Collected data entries
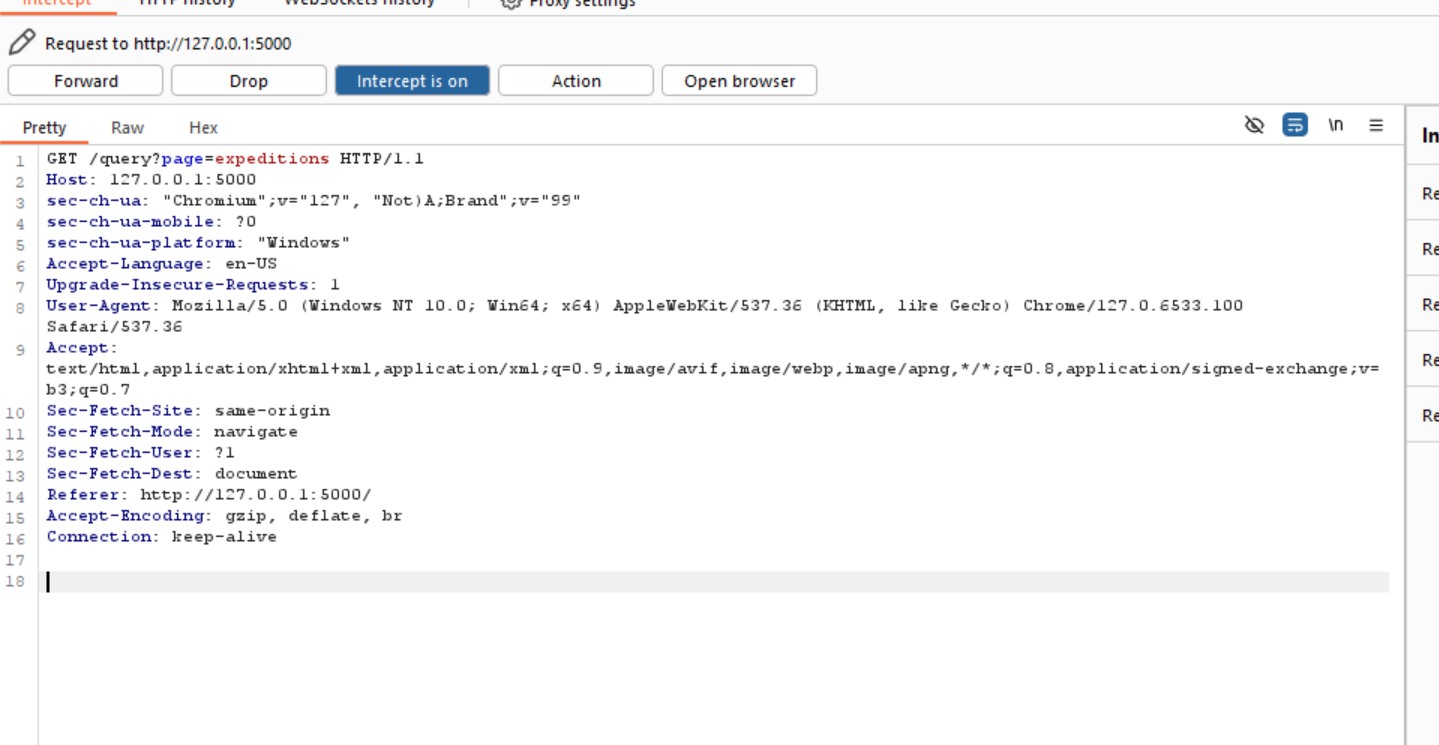Screen dimensions: 1439x745
Task: Switch to the Hex view tab
Action: (203, 127)
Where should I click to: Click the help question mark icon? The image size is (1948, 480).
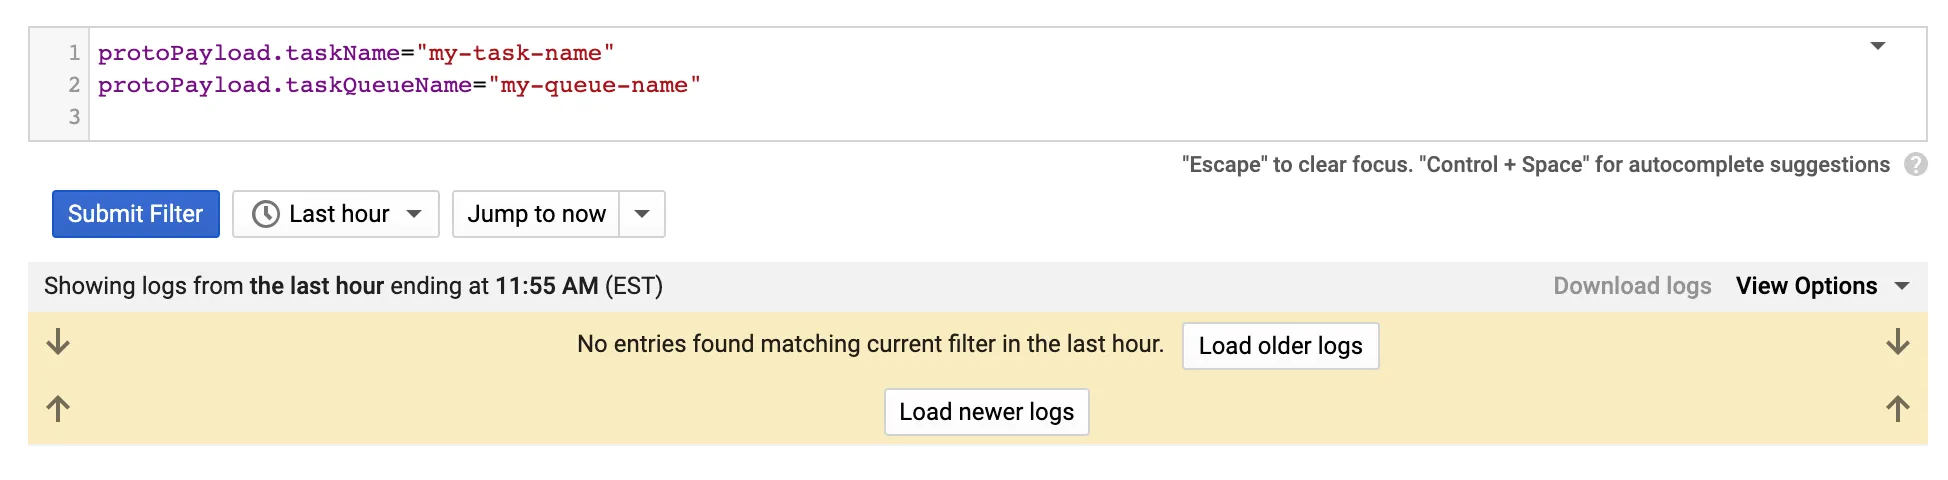pyautogui.click(x=1915, y=165)
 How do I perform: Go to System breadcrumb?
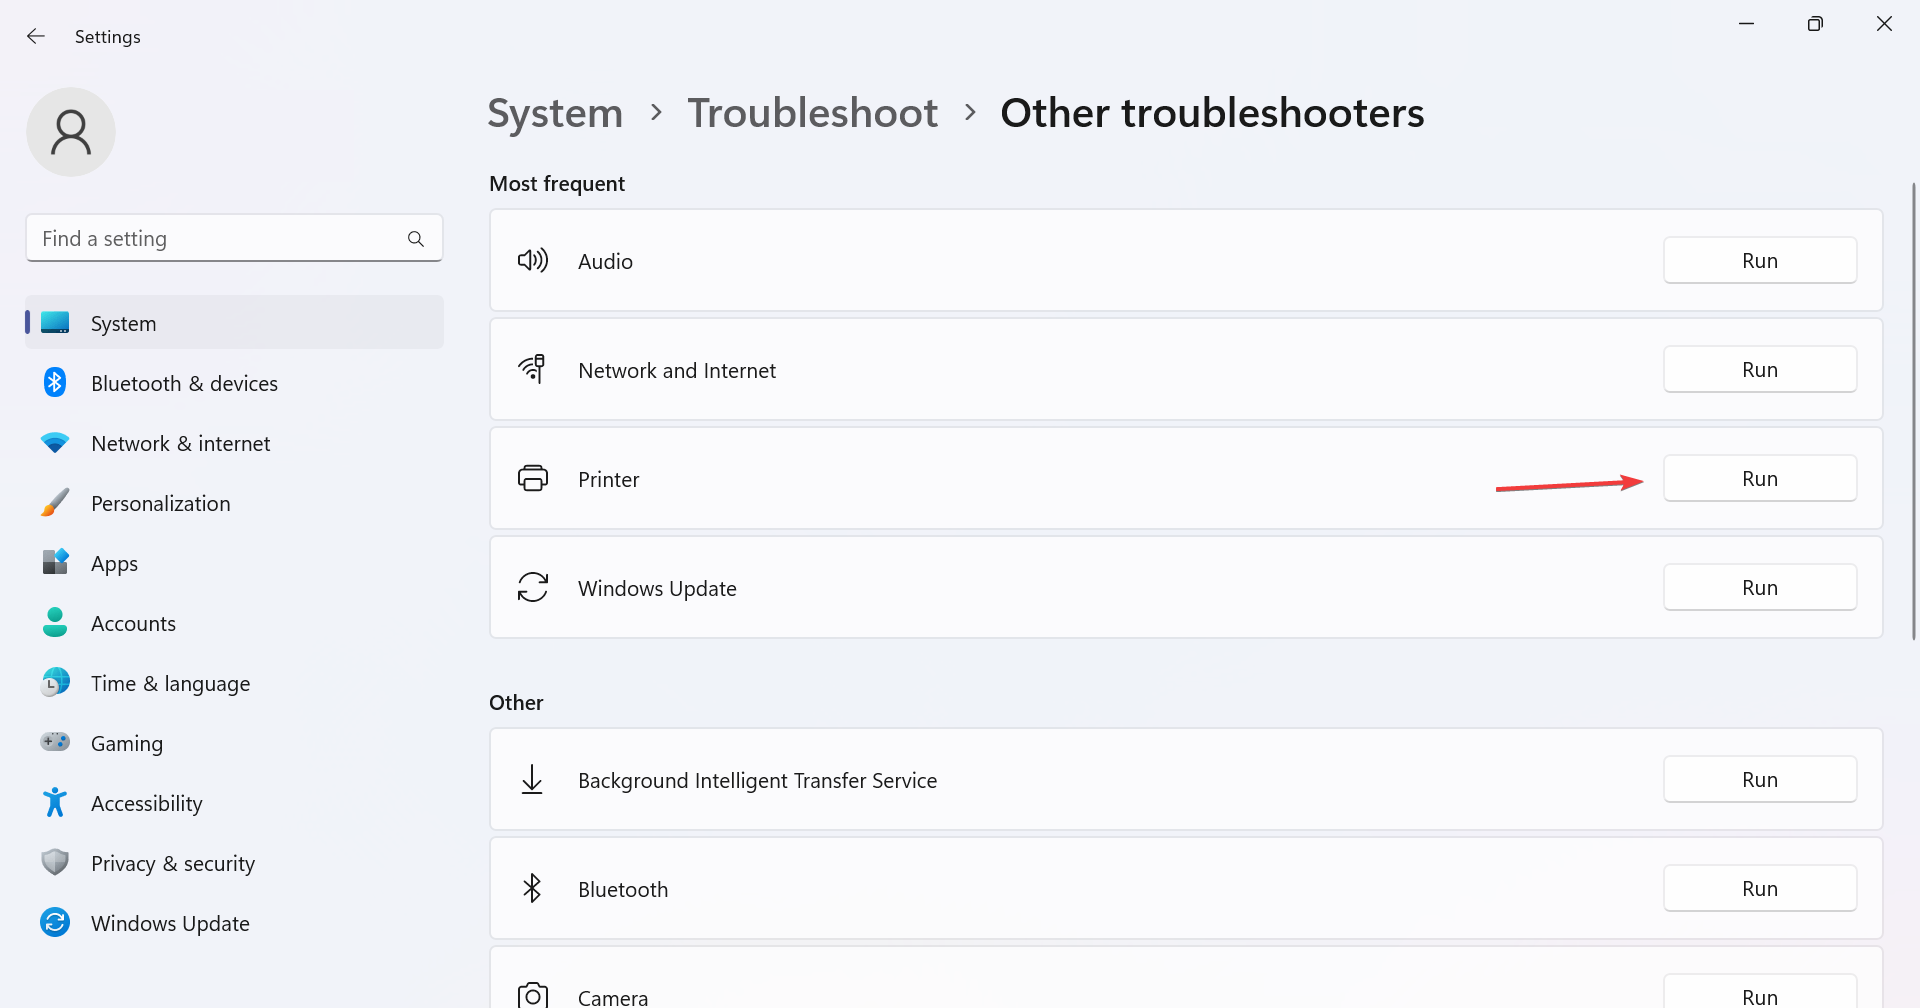pyautogui.click(x=555, y=114)
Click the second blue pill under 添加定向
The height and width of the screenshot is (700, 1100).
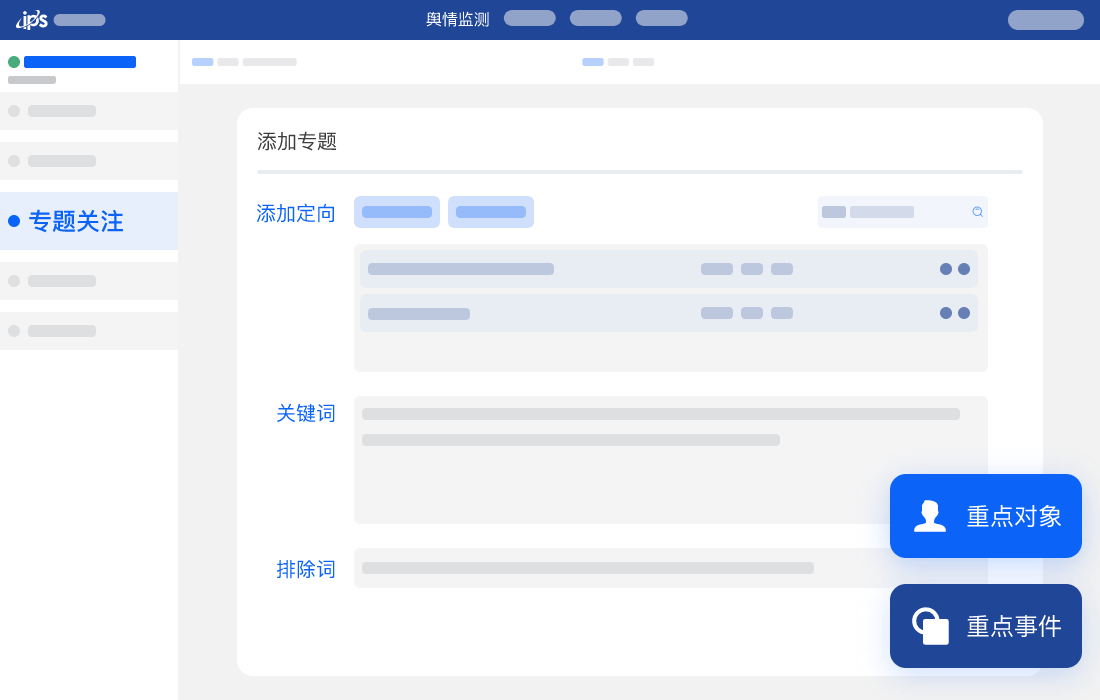click(491, 212)
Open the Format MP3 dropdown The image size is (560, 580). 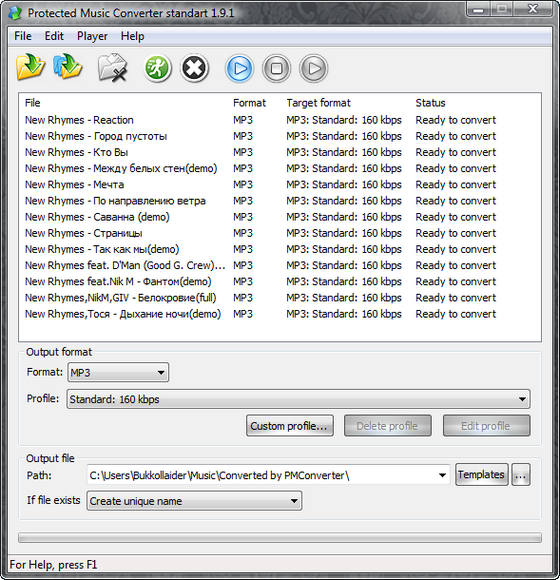[118, 372]
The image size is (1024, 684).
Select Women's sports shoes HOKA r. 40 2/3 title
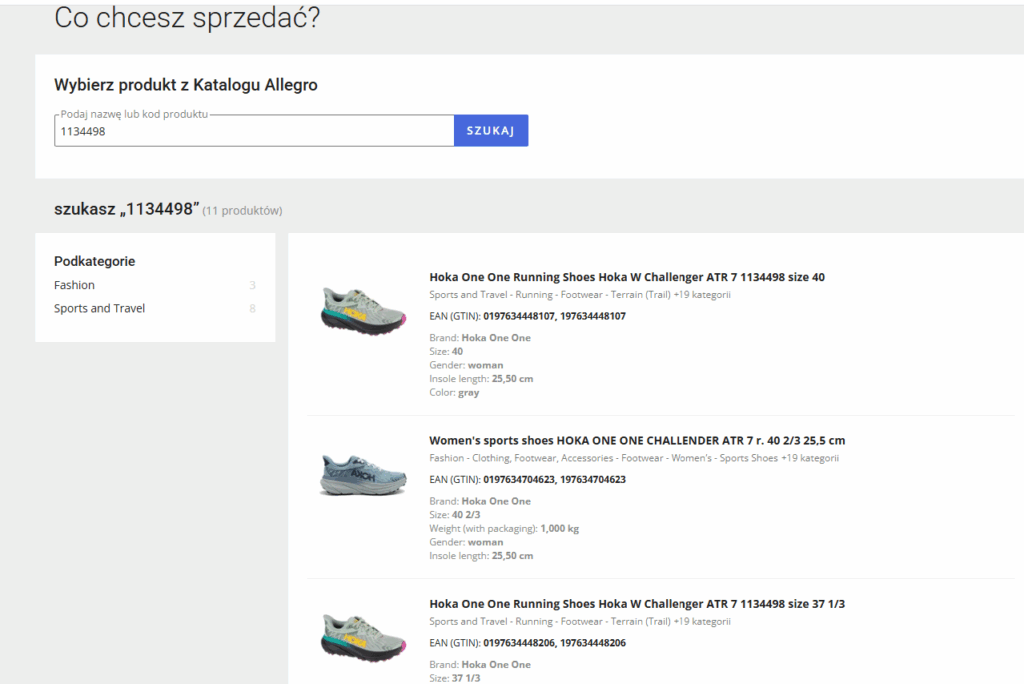coord(637,440)
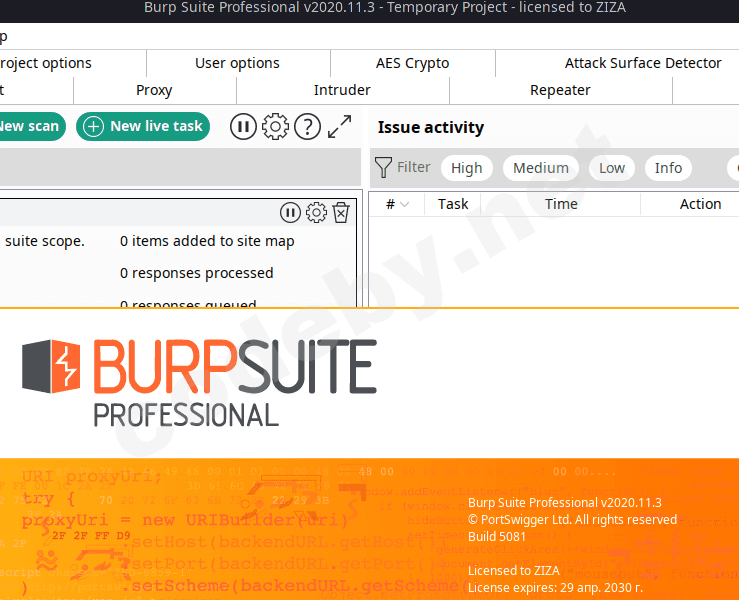Viewport: 739px width, 600px height.
Task: Click the New live task button
Action: pyautogui.click(x=143, y=126)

§ YOUR OBJECTIVE: A word-for-word copy of the lines from the one containing "The image size is (1024, 684)." through the last line of the records is what is wanted, without pictures and without any other line.

§ TASK RESULT:
The image size is (1024, 684).
Select Women's sports shoes HOKA r. 40 2/3 title
coord(637,440)
Viewport: 739px width, 600px height.
Task: Click the New live task button
Action: pyautogui.click(x=143, y=126)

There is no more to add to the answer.